O líder reformista do Reino Unido, Nigel Farage, disse que a hesitação do primeiro-ministro era “patética”, acrescentando: “O nosso primeiro-ministro não é um líder, é um seguidor e parece fraco aos olhos de todos”.
A linha veio como:
- O Presidente Trump disse que os EUA estavam a “acabar com o regime iraniano” – e que a “grande onda” de ataques ainda estava por vir.
- Os ministros esforçavam-se por elaborar planos para a evacuação de mais de 100 mil cidadãos britânicos que registaram a sua presença na região do Golfo junto do Ministério dos Negócios Estrangeiros.
- Os preços do gás na Europa subiram 52% depois de o Irão ter como alvo instalações de produção no Qatar e na Arábia Saudita.
- Fontes de segurança alertaram que Teerão tem mísseis e drones suficientes para continuar a aterrorizar a região durante pelo menos mais uma semana.
- A guerra espalhou-se pela região do pórtico, com Israel e o Hezbollah no Líbano trocando tiros e o Qatar abatendo aviões de combate iranianos.
- Três jatos dos EUA foram abatidos acidentalmente sobre o Kuwait.
- Sir Keir deu a entender que estava pressionando Rachel Reeves nos bastidores para aumentar os gastos com defesa mais rapidamente.
O PM marchou contra a Guerra do Iraque em 2003 e declarou-a ilegal.
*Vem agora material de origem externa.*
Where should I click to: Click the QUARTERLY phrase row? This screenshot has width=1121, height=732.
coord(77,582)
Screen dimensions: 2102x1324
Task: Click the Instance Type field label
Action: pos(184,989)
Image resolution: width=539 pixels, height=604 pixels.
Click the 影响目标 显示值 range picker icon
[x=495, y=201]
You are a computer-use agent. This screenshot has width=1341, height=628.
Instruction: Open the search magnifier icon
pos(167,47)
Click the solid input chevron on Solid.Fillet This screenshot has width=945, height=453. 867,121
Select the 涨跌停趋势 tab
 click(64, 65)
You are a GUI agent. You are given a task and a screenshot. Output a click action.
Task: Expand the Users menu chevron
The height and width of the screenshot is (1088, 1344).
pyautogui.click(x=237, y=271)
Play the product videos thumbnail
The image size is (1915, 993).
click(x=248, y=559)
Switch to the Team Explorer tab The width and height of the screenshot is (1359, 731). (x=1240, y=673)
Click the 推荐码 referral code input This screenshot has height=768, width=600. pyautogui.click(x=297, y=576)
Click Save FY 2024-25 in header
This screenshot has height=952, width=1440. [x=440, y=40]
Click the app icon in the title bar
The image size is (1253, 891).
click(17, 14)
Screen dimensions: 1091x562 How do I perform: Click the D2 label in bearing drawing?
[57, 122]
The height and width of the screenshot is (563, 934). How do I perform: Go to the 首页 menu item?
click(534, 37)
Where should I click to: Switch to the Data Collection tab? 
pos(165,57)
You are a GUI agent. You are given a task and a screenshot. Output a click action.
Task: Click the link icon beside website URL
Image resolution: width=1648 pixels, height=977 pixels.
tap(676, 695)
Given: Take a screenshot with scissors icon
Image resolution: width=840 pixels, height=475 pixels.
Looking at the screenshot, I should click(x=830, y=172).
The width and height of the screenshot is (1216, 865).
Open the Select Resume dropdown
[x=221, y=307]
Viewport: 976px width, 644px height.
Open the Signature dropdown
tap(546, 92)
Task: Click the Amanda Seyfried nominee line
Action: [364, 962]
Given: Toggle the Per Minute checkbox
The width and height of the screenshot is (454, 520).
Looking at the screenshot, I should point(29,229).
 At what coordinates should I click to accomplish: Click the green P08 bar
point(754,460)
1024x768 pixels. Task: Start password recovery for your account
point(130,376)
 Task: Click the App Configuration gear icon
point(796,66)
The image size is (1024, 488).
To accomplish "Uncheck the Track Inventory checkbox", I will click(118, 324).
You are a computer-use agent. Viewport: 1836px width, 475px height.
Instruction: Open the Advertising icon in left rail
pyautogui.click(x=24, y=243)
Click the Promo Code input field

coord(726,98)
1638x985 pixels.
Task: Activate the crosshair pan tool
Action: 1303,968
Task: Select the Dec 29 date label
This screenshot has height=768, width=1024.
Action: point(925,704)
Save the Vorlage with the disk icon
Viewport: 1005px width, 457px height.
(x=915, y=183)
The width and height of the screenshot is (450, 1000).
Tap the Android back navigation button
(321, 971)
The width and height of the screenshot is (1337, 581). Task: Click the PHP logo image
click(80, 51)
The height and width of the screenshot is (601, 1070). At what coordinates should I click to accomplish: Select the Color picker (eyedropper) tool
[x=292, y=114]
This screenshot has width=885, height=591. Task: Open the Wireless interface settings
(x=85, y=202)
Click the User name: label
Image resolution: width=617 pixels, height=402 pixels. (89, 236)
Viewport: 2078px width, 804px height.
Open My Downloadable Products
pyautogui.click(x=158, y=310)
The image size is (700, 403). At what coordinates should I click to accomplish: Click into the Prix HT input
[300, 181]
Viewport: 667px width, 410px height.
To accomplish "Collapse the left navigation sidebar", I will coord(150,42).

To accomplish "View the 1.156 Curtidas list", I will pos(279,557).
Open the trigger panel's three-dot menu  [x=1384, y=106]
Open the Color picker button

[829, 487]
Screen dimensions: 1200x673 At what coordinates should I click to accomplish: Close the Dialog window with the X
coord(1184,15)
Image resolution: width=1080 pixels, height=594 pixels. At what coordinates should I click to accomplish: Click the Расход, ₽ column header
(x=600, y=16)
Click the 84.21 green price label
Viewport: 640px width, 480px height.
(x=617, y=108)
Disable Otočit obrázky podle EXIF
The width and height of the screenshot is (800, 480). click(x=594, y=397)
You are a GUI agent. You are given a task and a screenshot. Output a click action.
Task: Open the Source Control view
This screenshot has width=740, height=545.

Ele disse aos parlamentares na segunda-feira que estava determinado a evitar que a Grã-Bretanha fosse arrastada para outro conflito legalmente questionável no Golfo. “Todos nos lembramos dos erros do Iraque e aprendemos essas lições”, disse ele. «Qualquer ação do Reino Unido deve sempre ter uma base legal e um plano viável e bem pensado.
“O presidente Trump expressou o seu desacordo com a nossa decisão de não aderir aos ataques iniciais”, disse ele. «Mas é meu dever julgar o que é do interesse nacional da Grã-Bretanha, e foi esse o julgamento que fiz. Eu mantenho isso.
O antigo ministro da segurança conservador, Tom Tugendhat, que serviu na guerra do Iraque, disse que não havia “comparação zero” com a situação actual, uma vez que não há planos para uma invasão terrestre no Reino Unido, embora o presidente Trump tenha dito mais tarde que estava preparado para colocar “botas no terreno”.
Um parecer jurídico elaborado pelo controverso procurador-geral do Primeiro-Ministro, Lord Hermer, decidiu que o ataque ao Irão não poderia ser considerado autodefesa, apesar da longa história de ataques do regime ao Ocidente, incluindo alvos no Reino Unido.